Afinal, como seria um mundo em que ter livros é crime?

Com uma narrativa poética e um clima que evoca um típico episódio da série Black Mirror, o autor nos transporta para um futuro alternativo em que não só esse disparate acontece, como muitos outros absurdos, como o fato de uma pessoa ter sua vida modificada caso seja constatada em seu DNA a presença do gene-C, o gene do crime.

“Era um daqueles períodos da História tão tragicamente adultos que o absurdo só se faz visível aos olhos da infância”

O livro é dividido em três partes: a primeira e a última contadas pelo ponto de vista da pequena Alice, uma criança que tem como ânsia ser sabida, e a segunda pelos olhos de Hilário Pena, estudante universitário que acredita ser vítima de uma conspiração que põe sua liberdade em jogo. Embora, suas histórias estejam separadas por uma distância temporal e geográfica (Hilário é brasileiro, Alice portuguesa), eles possuem duas coisas em comum.

Ambos são abandonados por suas famílias: enquanto Hilário é um jovem órfão tentando encontrar seu lugar no mundo através da amizade com pessoas influentes, Alice é tratada como um verdadeiro estorvo pelos pais e pela irmã. A outra coisa que une tão distintos personagens é o amor pelos livros. Embora essa paixão aconteça em diferentes fases da vida de ambos, ela serve de motor para conduzir esta incrível trama que nos faz refletir sobre a importância dos livros em nossas vidas.

“Como em não poucas ocasiões na História, algumas ideias inicialmente inofensivas, levadas ao extremo, acarretaram sérias mudanças na Humanidade. O mundo lá fora é hoje muito diferente.”

O autor também aborda outras questões nas entrelinhas: a sociedade em que Alice vive é baseada em um sistema conhecido como GATE (sigla para Gene, Alea, Tele e Ego), onde os genes são determinantes para o futuro, em que pessoas têm suas decisões baseadas em aplicativos que escolhem respostas aleatoriamente, e que a obsessão pelo ego faz com que tudo deva se curvar à vontade do indivíduo. É este último que causa a proibição dos livros de papel, uma vez que, por ter um conteúdo imutável, não podem ter suas histórias alteradas ao bel prazer do leitor.

“Consegues entender a magia disso? O que eu posso extrair de universal de uma história, e como essa história fala aos meus sentidos, às minhas angústias, aos meus desejos; enfim, de que forma se comunica com minha vida?”

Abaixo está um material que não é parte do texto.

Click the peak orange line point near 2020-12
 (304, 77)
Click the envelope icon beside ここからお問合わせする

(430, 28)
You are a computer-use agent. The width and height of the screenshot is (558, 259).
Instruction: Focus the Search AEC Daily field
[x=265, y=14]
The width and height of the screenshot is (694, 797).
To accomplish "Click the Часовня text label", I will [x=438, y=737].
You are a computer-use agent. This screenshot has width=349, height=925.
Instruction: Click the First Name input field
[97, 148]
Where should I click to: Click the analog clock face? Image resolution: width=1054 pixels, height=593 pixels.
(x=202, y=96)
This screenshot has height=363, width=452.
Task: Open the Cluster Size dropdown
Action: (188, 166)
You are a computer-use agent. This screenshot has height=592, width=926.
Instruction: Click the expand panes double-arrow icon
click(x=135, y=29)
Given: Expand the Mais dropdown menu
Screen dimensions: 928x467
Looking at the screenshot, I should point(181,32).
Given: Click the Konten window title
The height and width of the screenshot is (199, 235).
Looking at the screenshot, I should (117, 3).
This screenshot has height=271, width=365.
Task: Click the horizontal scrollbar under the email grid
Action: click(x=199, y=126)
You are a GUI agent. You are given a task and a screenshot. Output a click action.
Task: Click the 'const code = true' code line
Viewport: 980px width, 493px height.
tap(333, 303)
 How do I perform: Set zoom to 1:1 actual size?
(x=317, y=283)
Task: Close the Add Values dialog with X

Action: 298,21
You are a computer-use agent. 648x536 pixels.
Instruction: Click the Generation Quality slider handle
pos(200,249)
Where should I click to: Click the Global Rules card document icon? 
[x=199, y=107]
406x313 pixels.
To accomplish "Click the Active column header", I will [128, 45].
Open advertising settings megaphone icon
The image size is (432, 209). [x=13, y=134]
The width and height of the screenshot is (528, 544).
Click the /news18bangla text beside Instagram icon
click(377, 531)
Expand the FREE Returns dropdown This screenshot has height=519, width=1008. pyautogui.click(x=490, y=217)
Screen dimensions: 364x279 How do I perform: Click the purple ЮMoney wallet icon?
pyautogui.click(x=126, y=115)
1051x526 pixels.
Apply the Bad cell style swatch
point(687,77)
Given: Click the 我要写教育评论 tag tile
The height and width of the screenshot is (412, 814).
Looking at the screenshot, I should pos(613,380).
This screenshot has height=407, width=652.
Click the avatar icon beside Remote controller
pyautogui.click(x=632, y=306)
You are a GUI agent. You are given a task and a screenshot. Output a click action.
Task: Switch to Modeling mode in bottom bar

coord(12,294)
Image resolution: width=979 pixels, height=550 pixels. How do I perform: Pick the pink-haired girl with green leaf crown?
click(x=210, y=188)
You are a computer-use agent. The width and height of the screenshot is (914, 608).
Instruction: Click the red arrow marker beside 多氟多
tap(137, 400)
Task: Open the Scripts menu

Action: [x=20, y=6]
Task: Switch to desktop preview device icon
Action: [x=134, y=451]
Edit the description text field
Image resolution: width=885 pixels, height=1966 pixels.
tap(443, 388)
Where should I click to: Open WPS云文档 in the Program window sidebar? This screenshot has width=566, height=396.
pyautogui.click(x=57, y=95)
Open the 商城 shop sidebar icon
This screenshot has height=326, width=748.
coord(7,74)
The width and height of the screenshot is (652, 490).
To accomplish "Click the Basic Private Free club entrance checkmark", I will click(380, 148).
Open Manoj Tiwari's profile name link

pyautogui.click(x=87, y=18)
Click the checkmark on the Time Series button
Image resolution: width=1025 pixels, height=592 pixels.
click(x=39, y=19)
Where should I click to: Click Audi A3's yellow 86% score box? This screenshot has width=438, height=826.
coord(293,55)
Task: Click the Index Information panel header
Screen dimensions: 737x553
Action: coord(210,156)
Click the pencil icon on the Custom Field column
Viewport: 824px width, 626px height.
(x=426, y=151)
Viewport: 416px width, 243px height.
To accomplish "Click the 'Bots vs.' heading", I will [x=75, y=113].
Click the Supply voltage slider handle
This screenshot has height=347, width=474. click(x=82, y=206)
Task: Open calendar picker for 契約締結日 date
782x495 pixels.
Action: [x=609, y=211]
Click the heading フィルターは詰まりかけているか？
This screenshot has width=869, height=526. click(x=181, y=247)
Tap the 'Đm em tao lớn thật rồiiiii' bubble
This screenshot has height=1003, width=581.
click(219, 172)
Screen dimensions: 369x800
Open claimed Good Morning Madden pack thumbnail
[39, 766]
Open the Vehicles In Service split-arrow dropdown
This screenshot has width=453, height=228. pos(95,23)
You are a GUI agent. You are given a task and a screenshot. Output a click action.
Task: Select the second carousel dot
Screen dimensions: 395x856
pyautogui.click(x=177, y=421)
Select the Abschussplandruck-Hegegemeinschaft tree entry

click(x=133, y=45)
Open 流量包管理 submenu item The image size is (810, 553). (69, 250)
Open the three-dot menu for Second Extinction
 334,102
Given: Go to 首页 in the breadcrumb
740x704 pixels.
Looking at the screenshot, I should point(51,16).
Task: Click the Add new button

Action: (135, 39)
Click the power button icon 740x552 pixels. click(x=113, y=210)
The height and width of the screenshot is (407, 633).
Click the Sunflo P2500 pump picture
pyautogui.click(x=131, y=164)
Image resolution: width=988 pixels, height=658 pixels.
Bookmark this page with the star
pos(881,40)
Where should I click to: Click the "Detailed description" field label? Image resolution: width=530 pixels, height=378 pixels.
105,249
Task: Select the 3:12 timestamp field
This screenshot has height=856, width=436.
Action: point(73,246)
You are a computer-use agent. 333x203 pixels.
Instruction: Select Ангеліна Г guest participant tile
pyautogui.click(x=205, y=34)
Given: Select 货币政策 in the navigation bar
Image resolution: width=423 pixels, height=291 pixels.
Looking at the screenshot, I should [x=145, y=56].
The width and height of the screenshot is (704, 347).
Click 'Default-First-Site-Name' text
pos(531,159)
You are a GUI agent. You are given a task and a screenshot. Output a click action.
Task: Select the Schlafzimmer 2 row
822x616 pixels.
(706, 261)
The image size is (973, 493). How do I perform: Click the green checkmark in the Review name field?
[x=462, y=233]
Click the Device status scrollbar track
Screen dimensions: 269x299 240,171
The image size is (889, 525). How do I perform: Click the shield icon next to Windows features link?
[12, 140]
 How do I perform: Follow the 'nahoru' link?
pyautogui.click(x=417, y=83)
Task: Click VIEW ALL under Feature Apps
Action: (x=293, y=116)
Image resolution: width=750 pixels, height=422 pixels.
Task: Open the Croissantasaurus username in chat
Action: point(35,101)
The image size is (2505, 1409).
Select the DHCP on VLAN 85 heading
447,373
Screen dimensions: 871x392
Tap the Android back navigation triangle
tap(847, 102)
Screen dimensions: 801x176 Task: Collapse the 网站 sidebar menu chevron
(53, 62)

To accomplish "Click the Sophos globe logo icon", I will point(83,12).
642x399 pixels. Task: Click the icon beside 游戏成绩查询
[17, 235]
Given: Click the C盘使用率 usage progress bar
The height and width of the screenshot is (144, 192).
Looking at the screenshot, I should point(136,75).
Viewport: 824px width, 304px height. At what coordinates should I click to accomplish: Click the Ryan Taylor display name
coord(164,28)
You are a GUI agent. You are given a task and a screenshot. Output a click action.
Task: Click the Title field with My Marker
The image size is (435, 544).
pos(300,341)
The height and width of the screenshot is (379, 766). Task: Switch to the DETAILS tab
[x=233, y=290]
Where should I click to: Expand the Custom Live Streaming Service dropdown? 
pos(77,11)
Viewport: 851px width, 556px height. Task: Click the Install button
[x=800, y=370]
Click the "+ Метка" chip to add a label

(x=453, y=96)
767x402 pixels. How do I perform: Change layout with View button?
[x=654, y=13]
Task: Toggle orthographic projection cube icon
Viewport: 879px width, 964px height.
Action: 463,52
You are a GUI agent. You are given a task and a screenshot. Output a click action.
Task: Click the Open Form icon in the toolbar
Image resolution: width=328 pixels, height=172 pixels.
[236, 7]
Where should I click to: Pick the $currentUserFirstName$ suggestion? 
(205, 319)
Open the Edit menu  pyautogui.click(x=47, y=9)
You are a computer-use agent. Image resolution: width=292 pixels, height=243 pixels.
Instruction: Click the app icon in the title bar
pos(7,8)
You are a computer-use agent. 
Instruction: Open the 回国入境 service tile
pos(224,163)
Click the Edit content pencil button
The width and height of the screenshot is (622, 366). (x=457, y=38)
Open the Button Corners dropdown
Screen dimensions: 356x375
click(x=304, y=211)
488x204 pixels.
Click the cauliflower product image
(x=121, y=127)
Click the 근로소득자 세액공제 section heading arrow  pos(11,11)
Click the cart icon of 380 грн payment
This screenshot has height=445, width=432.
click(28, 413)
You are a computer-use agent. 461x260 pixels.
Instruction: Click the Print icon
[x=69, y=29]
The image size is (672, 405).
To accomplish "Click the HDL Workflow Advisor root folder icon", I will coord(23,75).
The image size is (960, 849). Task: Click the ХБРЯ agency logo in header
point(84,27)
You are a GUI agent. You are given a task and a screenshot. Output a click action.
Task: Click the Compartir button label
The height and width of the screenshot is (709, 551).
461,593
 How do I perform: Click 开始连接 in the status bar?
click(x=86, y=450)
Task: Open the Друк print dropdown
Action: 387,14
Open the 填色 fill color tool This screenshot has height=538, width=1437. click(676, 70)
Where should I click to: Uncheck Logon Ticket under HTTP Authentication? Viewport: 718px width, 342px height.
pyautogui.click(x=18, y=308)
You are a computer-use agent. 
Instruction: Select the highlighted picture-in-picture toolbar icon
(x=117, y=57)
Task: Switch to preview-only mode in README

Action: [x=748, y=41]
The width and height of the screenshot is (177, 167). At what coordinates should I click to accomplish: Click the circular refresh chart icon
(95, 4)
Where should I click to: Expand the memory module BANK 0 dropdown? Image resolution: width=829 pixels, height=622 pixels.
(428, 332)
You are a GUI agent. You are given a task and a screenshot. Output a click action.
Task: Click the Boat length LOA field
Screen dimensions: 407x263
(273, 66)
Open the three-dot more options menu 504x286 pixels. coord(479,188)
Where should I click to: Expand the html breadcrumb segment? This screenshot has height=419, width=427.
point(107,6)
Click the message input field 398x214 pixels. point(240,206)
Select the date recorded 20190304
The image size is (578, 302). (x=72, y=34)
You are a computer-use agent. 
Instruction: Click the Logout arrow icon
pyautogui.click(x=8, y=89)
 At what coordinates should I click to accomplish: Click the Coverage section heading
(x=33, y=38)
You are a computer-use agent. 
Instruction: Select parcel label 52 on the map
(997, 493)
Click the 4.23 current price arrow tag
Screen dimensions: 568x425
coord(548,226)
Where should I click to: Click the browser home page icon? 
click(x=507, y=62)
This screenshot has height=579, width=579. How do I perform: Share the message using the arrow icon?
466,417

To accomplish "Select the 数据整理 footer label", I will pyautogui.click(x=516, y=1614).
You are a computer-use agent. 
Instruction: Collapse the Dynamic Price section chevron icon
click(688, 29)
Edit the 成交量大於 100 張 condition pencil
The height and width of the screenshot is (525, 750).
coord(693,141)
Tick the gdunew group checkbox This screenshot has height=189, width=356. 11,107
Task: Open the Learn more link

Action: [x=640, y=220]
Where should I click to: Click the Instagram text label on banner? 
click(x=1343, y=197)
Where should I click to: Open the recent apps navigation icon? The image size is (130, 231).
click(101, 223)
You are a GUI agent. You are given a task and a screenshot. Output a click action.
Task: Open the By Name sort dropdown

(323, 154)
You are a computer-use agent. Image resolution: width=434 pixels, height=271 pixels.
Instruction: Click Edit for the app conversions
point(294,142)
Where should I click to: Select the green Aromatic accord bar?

E eu apenas citei algumas das questões abordadas nesse livro, porque tem muito, muito mais! Mas eu não vou falar demais para não estragar a surpresa de vocês. Mesmo que pequeno em número de páginas, “O Silêncio dos Livros” possui centenas de referências históricas e literárias, e é uma bela ode ao amor por esses instrumentos mágicos que nos transportam para eras e lugares diferentes e que, ao mesmo tempo, nos fazem viajar para dentro de nós mesmos, trazendo a tona nosso verdadeiro eu.

“Palavras nunca são “só palavras”. Há vários níveis de leitura, e o que há de mais importante estará sempre nas camadas profundas. Esse, aliás, é o paradoxo do conhecimento: há de se ir às camadas mais profundas para se elevar ao ápice; há de se ir ao subsolo para atingir o topo da montanha.”